4. E’ d’altronde irrilevante la circostanza che il motivo di ricorso indichi come norma violata il D.P.R. n. 602 del 1973, art. 36 bis (che disciplina le imposte sui redditi) in luogo del D.P.R. n. 602 del 1972, art. 54 (che disciplina l’imposta sul valore aggiunto, che viene in considerazione nel caso in esame) poichè non solo le due disposizioni sono del tutto identiche ma è identico il meccanismo di liquidazione delle imposte dovute in base alla dichiarazione per entrambe le tipologie di imposte.

5. Tanto premesso il ricorso è fondato.

6. Si evince chiaramente dagli atti e risulta incontestato in causa anche sulla base delle sentenze di primo e di secondo grado che la cartella è stata emessa per omessi e ritardati versamenti di IVA liquidati in conformità alla dichiarazione presentata dalla parte. Orbene, in tal caso, sulla base di una giurisprudenza ampiamente consolidata di questa Corte, in materia di riscossione, ai sensi del D.P.R. n. 600 del 1973, art. 36 bis e del D.P.R. n. 633 del 1972, art. 54 bis, l’invio al contribuente della comunicazione di irregolarità, al fine di evitare la reiterazione di errori e di consentire la regolarizzazione degli aspetti formali, è dovuto solo ove dai controlli automatici emerga un risultato diverso rispetto a quello indicato nella dichiarazione ovvero un’imposta o una maggiore imposta e, comunque, la sua omissione determina una mera irregolarità e non preclude, una volta ricevuta la notifica della cartella, di corrispondere quanto dovuto con riduzione della sanzione, mentre tale adempimento non è neppure prescritto in caso di omessi o tardivi versamenti, ipotesi in cui, peraltro, non spetta la riduzione delle sanzioni amministrative ai sensi del D.Lgs. n. 462 del 1997, art. 2, comma 2, (v. Sez. 5, Sentenza n. 12023 del 10/06/2015 Rv. 635672 – 01; Cass. Sez. 5, Sentenza n. 13759 del 06/07/2016 Rv. 640341 – 01).

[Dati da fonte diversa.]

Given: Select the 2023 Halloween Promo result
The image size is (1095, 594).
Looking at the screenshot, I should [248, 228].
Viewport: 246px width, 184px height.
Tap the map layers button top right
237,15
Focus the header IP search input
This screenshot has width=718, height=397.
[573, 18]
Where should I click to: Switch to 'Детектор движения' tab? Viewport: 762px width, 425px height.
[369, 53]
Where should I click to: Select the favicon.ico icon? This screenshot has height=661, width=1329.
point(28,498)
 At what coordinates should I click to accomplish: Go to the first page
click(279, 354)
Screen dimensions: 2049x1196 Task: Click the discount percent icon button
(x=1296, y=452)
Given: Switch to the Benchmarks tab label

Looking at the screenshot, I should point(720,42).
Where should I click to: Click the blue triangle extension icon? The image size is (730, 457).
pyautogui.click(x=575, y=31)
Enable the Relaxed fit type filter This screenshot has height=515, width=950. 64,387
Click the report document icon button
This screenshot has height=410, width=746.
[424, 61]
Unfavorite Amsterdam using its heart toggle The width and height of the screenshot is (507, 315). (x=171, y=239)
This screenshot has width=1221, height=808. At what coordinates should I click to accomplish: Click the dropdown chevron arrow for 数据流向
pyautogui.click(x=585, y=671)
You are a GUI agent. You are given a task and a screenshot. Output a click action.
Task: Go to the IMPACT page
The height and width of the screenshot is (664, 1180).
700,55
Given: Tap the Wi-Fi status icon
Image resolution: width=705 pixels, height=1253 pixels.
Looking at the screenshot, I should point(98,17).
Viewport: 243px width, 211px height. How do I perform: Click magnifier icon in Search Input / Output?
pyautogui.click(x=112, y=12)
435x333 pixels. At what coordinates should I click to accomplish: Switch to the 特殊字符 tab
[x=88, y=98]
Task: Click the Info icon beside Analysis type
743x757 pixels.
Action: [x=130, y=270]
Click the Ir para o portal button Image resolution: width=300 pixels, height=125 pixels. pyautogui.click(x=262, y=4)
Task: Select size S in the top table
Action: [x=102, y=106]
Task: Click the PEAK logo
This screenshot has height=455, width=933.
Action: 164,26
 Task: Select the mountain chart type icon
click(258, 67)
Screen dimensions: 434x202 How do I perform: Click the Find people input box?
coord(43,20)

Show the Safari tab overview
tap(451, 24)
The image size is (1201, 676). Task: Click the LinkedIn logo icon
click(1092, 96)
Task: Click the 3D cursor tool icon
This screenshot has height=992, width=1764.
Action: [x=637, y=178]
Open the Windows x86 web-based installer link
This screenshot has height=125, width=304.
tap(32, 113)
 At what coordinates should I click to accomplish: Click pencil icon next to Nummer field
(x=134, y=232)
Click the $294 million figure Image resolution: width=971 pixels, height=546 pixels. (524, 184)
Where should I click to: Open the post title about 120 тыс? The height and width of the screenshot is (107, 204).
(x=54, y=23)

7. Infatti, in tema di riscossione delle imposte, la L. n. 212 del 2000, art. 6, comma 5, non impone l’obbligo del contraddittorio preventivo in tutti i casi in cui si debba procedere a iscrizione a ruolo ai sensi del D.P.R. n. 600 del 1973, art. 36-bis, ma soltanto qualora sussistano incertezze su aspetti rilevanti della dichiarazione, situazione che non ricorre necessariamente nei casi di liquidazione “cartolare” che si basa sul mero controllo documentale di dati direttamente riportati in dichiarazione dal contribuente (v. Cass. Sez. 5 -, Sentenza n. 9463 del 12/04/2017 Rv. 643769 – 01; Cass. Sez. 6 – 5, Ordinanza n. 15740 del 28/07/2016 Rv. 640654 – 01 e successive conformi); e del resto, se il legislatore avesse voluto imporre il contraddittorio preventivo in tutti i casi di iscrizione a ruolo derivante dalla liquidazione dei tributi risultanti dalla dichiarazione non avrebbe posto la condizione di cui al citato inciso (v. Cass. Sez. 6 – 5, Ordinanza n. 27716 del 21/11/2017 Rv. 646427 – 01).

8. Ne consegue che, in caso di iscrizione a ruolo di omessi e tardivi versamenti di imposta sulla base di mero controllo cartolare, come nel caso in esame, non era previsto il contraddittorio preventivo e neppure la comunicazione di irregolarità (o avviso bonario) per cui la sua emissione, non dovuta, non poteva determinare la nullità della iscrizione a ruolo e della conseguente cartella di pagamento per violazione dei diritti di difesa e della possibilità di instaurare il contraddittorio con la Amministrazione Finanziaria anche onde godere della riduzione delle sanzioni, così come erroneamente ritenuto dalla sentenza impugnata.

9. A tali principi derivanti dalla giurisprudenza ampiamente consolidata di questa Corte non si è attenuta la sentenza impugnata, per cui, accoglimento del ricorso, la stessa deve essere annullata, con rinvio della causa per nuovo esame, ad altra sezione della Commissione Tributaria Regionale della Lombardia, che dovrà pronunciare sui motivi di appello posti dalla Agenzia delle Entrate sulla base dei principi di diritto sopra indicati. Il giudice di rinvio provvederà anche sulle spese del giudizio.

PQM

La Corte, accoglie il ricorso, cassa la sentenza impugnata e rinvia anche per le spese a diversa sezione della Commissione Tributaria Regionale della Lombardia.

Così deciso in Roma, il 9 marzo 2021.